● TASK PROMPT
Give only the number of lines in these records that include "showing".

● ENTRIES SUPPLIED
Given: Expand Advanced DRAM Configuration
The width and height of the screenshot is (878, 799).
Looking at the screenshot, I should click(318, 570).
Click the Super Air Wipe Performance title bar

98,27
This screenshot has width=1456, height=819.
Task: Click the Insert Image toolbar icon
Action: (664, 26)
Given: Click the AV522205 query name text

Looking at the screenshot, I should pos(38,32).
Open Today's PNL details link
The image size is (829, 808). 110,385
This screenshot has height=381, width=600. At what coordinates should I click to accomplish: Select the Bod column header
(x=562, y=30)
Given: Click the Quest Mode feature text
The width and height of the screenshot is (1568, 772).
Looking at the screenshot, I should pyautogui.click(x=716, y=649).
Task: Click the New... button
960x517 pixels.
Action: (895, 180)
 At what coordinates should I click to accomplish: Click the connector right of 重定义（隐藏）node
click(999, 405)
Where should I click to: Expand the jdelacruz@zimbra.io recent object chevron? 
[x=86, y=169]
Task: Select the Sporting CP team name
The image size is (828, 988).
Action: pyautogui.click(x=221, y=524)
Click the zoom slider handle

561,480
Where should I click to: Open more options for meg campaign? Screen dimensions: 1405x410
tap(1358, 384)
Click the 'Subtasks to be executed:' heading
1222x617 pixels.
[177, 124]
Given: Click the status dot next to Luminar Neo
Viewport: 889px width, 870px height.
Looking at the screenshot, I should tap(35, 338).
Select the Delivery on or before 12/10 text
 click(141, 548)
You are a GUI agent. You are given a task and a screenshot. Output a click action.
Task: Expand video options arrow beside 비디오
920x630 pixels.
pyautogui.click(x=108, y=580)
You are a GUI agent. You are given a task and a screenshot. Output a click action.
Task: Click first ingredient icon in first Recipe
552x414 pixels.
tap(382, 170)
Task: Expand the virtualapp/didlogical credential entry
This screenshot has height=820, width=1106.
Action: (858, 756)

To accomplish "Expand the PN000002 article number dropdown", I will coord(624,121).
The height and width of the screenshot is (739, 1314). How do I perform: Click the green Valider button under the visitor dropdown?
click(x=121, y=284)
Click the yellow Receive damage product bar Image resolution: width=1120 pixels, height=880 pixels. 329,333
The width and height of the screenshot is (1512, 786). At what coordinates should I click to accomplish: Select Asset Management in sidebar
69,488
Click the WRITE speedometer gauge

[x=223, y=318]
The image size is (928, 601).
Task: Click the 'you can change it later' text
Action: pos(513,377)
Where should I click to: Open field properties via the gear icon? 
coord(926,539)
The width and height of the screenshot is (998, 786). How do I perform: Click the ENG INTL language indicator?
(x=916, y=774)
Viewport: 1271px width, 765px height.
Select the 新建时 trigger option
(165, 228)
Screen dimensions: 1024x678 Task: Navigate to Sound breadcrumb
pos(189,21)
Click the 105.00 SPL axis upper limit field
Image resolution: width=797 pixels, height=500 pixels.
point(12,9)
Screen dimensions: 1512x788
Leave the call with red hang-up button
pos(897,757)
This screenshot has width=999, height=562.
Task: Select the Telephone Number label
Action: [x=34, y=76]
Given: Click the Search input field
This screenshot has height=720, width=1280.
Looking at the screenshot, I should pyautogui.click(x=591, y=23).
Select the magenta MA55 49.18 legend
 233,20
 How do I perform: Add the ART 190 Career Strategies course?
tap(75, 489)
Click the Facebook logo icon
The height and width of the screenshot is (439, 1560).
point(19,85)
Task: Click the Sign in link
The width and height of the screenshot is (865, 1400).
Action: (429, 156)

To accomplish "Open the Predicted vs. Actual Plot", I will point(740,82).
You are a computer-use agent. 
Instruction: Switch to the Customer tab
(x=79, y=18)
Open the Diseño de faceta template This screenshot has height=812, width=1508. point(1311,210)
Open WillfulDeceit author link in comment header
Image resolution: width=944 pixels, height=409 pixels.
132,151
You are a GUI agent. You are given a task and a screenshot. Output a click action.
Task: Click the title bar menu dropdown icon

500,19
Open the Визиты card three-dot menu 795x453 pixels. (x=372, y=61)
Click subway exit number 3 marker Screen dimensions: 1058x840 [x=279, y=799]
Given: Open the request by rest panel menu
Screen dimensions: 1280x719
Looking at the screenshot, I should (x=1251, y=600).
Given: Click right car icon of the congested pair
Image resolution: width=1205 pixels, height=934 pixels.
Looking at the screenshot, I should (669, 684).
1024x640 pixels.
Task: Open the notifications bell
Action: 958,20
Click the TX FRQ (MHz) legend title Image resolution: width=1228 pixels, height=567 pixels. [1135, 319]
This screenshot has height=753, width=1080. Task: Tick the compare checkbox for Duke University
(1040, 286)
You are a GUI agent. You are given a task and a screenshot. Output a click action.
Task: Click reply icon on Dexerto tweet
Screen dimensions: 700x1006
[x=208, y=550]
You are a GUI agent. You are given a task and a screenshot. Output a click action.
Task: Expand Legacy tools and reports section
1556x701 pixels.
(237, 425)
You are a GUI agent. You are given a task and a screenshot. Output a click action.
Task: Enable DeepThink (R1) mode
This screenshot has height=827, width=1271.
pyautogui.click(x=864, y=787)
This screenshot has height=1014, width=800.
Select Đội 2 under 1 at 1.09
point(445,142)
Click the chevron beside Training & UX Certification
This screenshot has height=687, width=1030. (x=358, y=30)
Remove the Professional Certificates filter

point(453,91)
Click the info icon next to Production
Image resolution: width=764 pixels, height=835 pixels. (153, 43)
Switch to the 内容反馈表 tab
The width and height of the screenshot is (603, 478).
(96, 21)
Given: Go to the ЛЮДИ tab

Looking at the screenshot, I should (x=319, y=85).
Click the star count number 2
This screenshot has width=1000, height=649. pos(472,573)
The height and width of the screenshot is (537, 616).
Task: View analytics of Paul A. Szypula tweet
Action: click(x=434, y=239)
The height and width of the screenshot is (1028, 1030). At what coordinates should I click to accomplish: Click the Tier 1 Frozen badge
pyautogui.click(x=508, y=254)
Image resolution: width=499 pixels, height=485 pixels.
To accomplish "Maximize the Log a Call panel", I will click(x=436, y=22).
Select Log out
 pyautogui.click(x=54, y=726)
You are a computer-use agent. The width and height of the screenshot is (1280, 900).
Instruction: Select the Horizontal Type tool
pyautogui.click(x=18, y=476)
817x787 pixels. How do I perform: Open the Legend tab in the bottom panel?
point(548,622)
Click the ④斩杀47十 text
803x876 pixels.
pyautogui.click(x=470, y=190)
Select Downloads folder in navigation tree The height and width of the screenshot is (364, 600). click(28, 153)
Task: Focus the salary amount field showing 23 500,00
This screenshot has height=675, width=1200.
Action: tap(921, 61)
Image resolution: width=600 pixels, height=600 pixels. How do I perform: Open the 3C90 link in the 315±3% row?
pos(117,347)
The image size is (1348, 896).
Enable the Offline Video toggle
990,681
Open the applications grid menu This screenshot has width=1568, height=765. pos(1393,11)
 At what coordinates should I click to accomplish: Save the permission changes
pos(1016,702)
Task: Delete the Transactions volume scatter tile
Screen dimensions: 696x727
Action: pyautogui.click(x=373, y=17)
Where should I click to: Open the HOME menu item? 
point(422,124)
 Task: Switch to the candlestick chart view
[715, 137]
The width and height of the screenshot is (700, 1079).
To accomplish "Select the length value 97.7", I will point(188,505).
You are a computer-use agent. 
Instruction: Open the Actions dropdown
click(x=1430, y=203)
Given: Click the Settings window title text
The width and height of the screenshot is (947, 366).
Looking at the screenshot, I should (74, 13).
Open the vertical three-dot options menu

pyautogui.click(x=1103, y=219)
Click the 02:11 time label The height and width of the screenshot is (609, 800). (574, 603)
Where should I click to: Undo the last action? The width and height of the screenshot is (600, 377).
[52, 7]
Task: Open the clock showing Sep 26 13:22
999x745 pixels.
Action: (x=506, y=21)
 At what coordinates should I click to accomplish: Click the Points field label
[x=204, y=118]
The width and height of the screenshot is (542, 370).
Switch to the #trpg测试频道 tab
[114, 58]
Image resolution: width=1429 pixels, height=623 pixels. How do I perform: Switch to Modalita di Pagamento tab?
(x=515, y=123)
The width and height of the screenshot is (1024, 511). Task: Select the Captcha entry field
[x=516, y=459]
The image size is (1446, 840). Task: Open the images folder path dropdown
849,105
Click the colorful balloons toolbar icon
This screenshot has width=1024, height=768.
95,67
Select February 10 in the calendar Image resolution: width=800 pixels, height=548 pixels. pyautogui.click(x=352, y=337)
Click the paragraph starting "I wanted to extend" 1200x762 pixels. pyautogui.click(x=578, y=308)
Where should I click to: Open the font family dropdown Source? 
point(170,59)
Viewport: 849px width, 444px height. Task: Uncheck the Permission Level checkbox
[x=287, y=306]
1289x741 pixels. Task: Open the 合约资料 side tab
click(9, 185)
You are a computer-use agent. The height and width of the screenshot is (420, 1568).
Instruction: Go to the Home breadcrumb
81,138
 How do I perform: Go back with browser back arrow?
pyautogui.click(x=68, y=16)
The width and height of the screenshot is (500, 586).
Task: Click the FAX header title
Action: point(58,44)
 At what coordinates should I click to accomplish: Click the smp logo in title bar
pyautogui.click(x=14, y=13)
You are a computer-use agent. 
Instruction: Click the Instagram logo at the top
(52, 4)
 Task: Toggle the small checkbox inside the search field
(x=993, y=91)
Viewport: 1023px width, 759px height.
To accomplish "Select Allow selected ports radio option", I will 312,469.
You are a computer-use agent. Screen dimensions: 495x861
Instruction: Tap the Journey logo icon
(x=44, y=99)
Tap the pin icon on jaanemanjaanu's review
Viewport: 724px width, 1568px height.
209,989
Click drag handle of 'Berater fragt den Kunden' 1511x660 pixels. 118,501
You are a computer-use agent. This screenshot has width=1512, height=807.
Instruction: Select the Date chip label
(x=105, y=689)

● OUTPUT OF THE EXERCISE
2